▼▼▼

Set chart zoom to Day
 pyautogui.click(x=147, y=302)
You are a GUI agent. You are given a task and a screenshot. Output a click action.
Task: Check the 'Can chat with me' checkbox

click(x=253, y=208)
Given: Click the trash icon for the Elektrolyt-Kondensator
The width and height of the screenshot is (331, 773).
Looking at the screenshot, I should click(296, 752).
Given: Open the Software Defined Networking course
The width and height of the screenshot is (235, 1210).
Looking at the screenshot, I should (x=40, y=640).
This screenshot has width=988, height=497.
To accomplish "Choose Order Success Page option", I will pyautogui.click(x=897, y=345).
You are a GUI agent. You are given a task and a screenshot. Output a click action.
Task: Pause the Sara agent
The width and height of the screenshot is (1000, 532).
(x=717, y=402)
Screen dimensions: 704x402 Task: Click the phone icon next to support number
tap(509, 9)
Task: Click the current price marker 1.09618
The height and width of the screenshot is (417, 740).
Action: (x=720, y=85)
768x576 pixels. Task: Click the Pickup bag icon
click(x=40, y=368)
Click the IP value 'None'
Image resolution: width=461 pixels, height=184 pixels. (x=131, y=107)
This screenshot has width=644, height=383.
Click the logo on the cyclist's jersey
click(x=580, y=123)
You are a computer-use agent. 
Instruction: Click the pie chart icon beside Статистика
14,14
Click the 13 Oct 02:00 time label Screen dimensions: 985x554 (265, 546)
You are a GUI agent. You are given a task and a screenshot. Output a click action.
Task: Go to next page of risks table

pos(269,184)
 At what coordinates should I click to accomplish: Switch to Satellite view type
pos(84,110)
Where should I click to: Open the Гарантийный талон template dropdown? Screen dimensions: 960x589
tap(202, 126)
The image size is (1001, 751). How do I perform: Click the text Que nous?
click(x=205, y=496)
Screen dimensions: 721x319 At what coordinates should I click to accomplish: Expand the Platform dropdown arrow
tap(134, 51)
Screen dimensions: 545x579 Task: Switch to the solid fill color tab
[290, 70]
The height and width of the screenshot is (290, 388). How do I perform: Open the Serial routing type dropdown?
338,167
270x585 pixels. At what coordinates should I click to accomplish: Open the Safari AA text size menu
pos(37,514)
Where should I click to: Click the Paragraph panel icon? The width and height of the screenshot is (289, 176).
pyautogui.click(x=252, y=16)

▲▲▲

* _WHAT YOU WILL DO_: Write out the records. Leave nothing out and change nothing.

* _RESULT OF THIS EXERCISE_:
Set chart zoom to Day
 pyautogui.click(x=147, y=302)
You are a GUI agent. You are given a task and a screenshot. Output a click action.
Task: Check the 'Can chat with me' checkbox

click(x=253, y=208)
Given: Click the trash icon for the Elektrolyt-Kondensator
The width and height of the screenshot is (331, 773).
Looking at the screenshot, I should click(296, 752).
Given: Open the Software Defined Networking course
The width and height of the screenshot is (235, 1210).
Looking at the screenshot, I should (x=40, y=640).
This screenshot has width=988, height=497.
To accomplish "Choose Order Success Page option", I will pyautogui.click(x=897, y=345).
You are a GUI agent. You are given a task and a screenshot. Output a click action.
Task: Pause the Sara agent
The width and height of the screenshot is (1000, 532).
(x=717, y=402)
Screen dimensions: 704x402 Task: Click the phone icon next to support number
tap(509, 9)
Task: Click the current price marker 1.09618
The height and width of the screenshot is (417, 740).
Action: (x=720, y=85)
768x576 pixels. Task: Click the Pickup bag icon
click(x=40, y=368)
Click the IP value 'None'
Image resolution: width=461 pixels, height=184 pixels. (x=131, y=107)
This screenshot has width=644, height=383.
Click the logo on the cyclist's jersey
click(x=580, y=123)
You are a computer-use agent. 
Instruction: Click the pie chart icon beside Статистика
14,14
Click the 13 Oct 02:00 time label Screen dimensions: 985x554 (265, 546)
You are a GUI agent. You are given a task and a screenshot. Output a click action.
Task: Go to next page of risks table

pos(269,184)
 At what coordinates should I click to accomplish: Switch to Satellite view type
pos(84,110)
Where should I click to: Open the Гарантийный талон template dropdown? Screen dimensions: 960x589
tap(202, 126)
The image size is (1001, 751). How do I perform: Click the text Que nous?
click(x=205, y=496)
Screen dimensions: 721x319 At what coordinates should I click to accomplish: Expand the Platform dropdown arrow
tap(134, 51)
Screen dimensions: 545x579 Task: Switch to the solid fill color tab
[290, 70]
The height and width of the screenshot is (290, 388). How do I perform: Open the Serial routing type dropdown?
338,167
270x585 pixels. At what coordinates should I click to accomplish: Open the Safari AA text size menu
pos(37,514)
Where should I click to: Click the Paragraph panel icon? The width and height of the screenshot is (289, 176).
pyautogui.click(x=252, y=16)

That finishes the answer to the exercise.